Wingtip once bubbled...
Because you'll never get full access to the investigation.
Feel free to stick your head into the sand and pity the no-fault death. It's tragic to lose any diver, but what is truly sad is those that can't get past the touchy-feely issues of blame and remorse to learn lessons from tragedy and then apply those lessons to their own diving.
I agree.
We never have all the facts and there often aren't witnesses. So? If we take what little we know and theorize to fill in the blanks what would we come up with? What are the risks in doing so? I say none. At worst we could improve in an area that wasn't the cause of this accident. That doesn't sound so bad. As long as we don't put any one in jail without the facts, I don't see a down side. Besides, in many of these accident there's more than enough to convince a jury that our story is correct. Maybe that's part of the problem too.
According to the article which could be bs....
1, We have A diver who according to her buddy like to stay above and behind which is the single worst place to be because it's your buddies blind spot.
2, We have a 77 year old in tough conditions. I would say that there is a pretty good chance that contributed.
3, We have yet another buddy seperation. Maybe hanging in the blind spot had something to do with that.

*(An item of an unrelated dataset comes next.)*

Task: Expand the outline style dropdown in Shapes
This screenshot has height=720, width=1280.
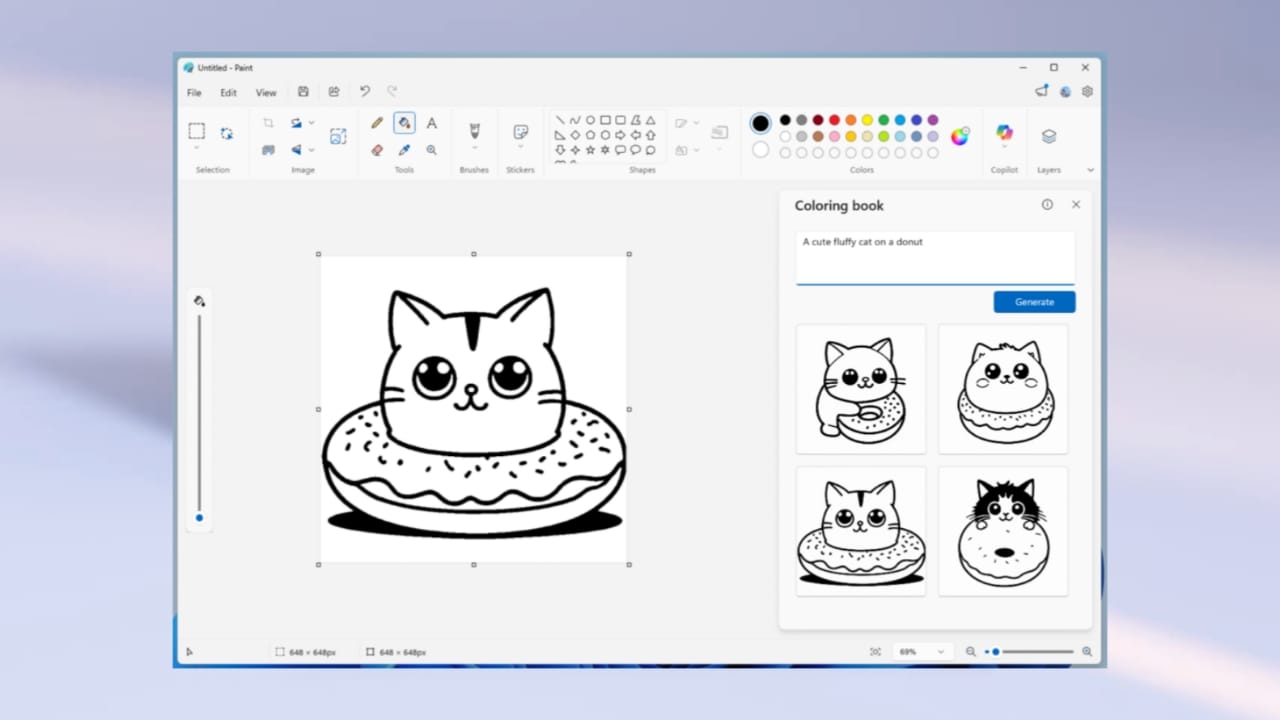Action: click(x=697, y=122)
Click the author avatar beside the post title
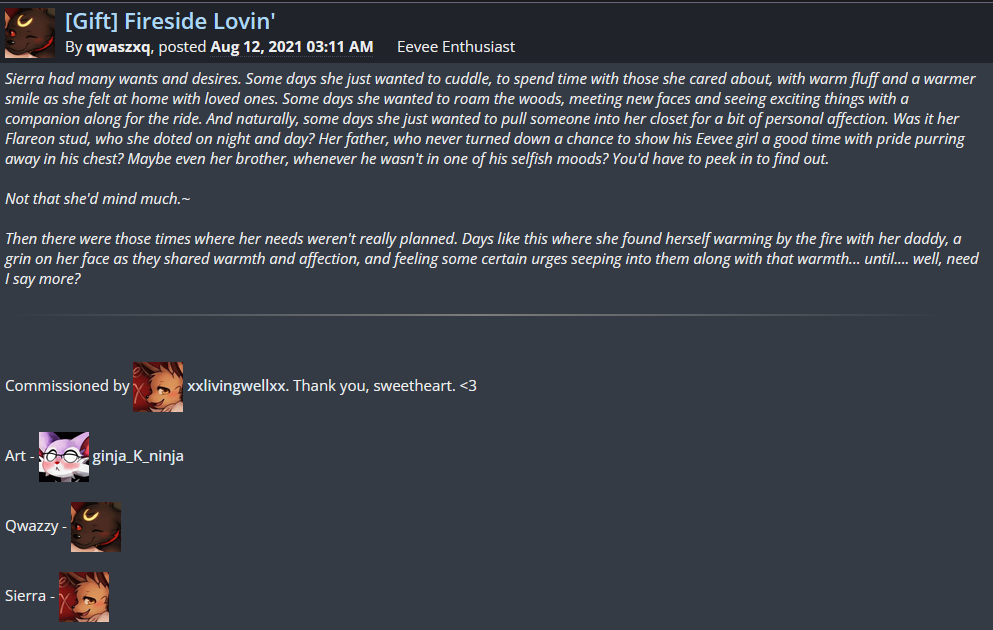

4, we apparantly have a standing plan to surface in the case of a seperation. Sometimes that's a goos plan and sometimes not. In a strong current you could end up in cuba or China that way
5, we have divers doing trust-me dives. It sounds like that's what the victim did most...follow the DM. That's not bad if you know what they're getting you into.
What don't we know?
Alot but we don't know when they were seperated. We don't know when or why the victim went to the surface. We don't know if the conditions were the problem or how big of a contributing factor.
I do know that buddy seperation is the MO and that panic is usually the last straw. Also the panic is usually over something that's anything but life threatening.
So if we took this PURE speculation that seems to fit the information presented in the article and decided to do a better job of teaching team diving like teaching them to use a side by side or a single file formation so they could more easily see each other... If we had some meaningful team diving performance requirements in training...If we more strongly discouraged these trust-me dives...could we really mess anything up?
I think not. As long as we don't use speculation to punish or prosecute, we can't get in any trouble fixing the wrong thing. At least we would have fixed something. As it is, and as usual we will address nothing and fix nothing because we don't have absolute proof of anything except that something may need to be fixed.
Sorry...just thinking on the keyboard.